Am 17. Februar 1926 wurde Friedrich Cerha in Wien geboren. Anlässlich seines 100. Geburtstages wird der Komponist drei Jahre nach seinem Tod auf verschiedenste Weise gefeiert und gewürdigt.
Zu den Highlights des Konzertreigens gehören im Februar Abende in Wien und Bratislava: Am 17. Februar erklingen exakt zum 100. Geburtstag im Wiener Konzerthaus Kammermusikwerke mit dem Boulanger Trio und Mitgliedern des Klangforum Wien. Mit den Zehn Rubaijat des Omar Chajjam steuert die Company of Music zudem ein Chorstück bei, das Cerhas frühes Interesse an der Kultur des Orients illustriert.

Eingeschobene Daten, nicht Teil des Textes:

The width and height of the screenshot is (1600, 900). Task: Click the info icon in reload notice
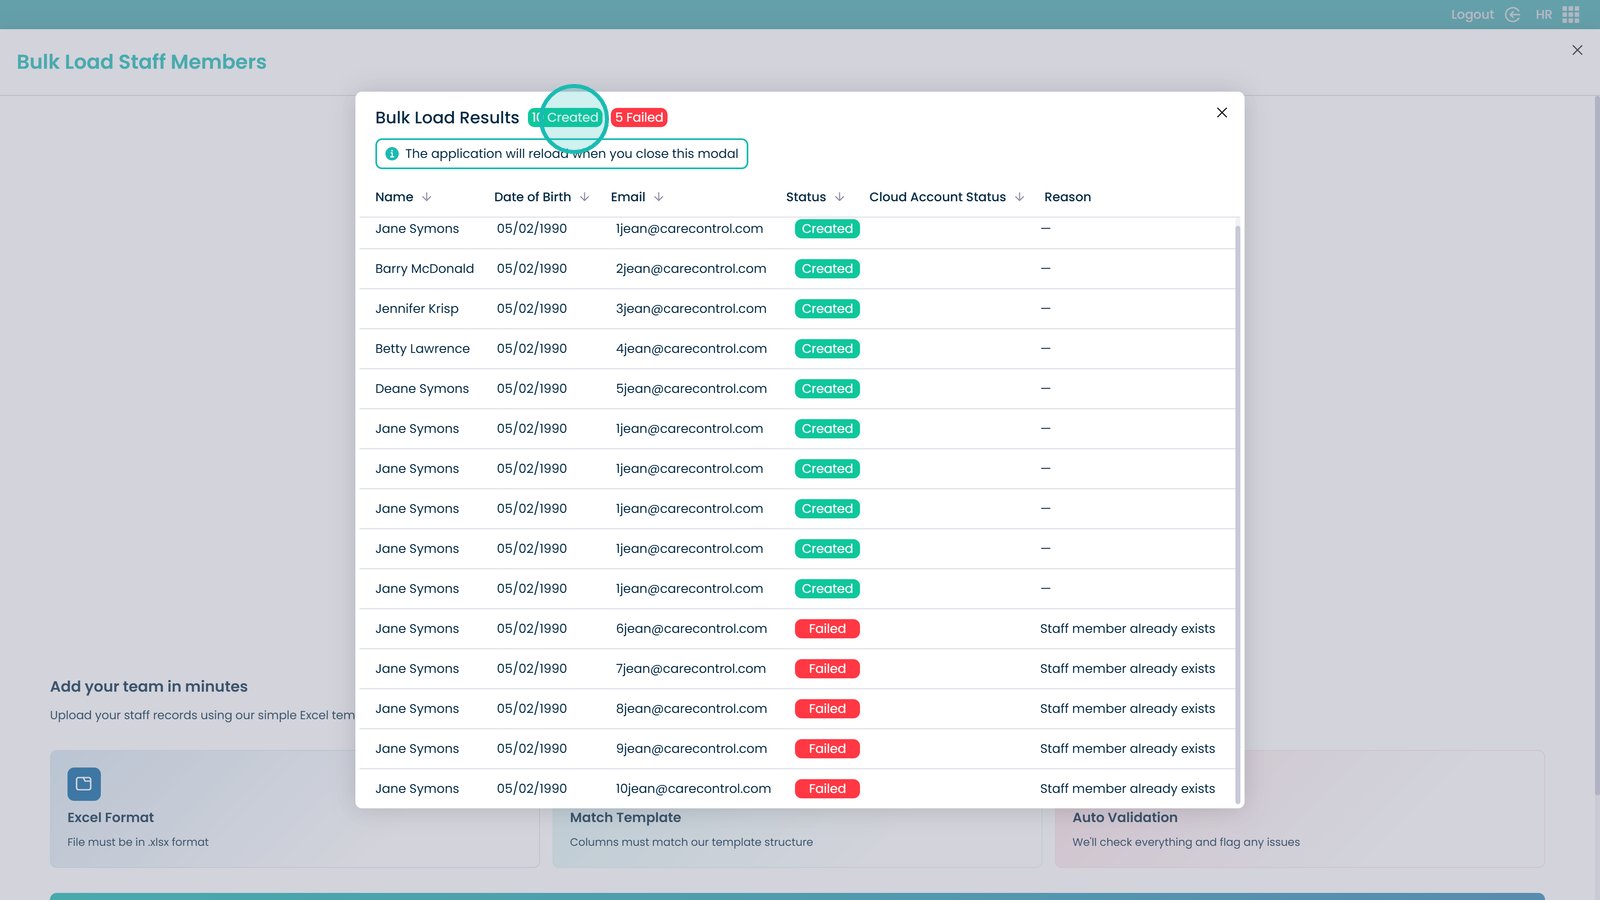(392, 154)
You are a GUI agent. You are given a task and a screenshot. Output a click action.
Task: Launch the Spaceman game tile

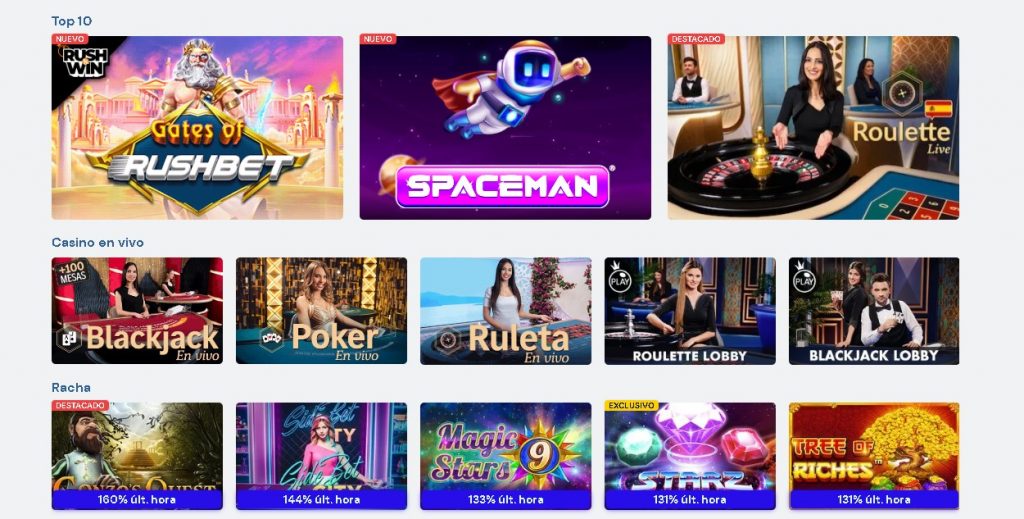pyautogui.click(x=505, y=127)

Ebenfalls im Wiener Konzerthaus bringt das ORF Radio-Symphonieorchester Wien unter Ingo Metzmacher am 21. Februar Friedrich Cerhas Werk Monumentum für Karl Prantl (1988–1989) zur Aufführung und interpretiert außerdem Alban Bergs Lulu-Suite - Friedrich Cerha hatte Bergs unvollendet gebliebene Oper vervollständigt, so dass sie 1979 unter Pierre Boulez in ganze Länge uraufgeführt werden konnte; dabei gab ihm Bergs Lulu-Suite wichtige Anhaltspunkte für die Instrumentierung.
Schon am 19. Februar spielt das Duo Demetrius & Janna Polyzoides im Primatialpalais in Bratislava Werke für Violine und Klavier von Friedrich Cerha.
Im Musikverein Wien erklingen am 27. Februar Friedrich Cerhas Drei Sätze für Orchester mit dem ORF Radio-Symphonieorchester Wien unter Marin Alsop.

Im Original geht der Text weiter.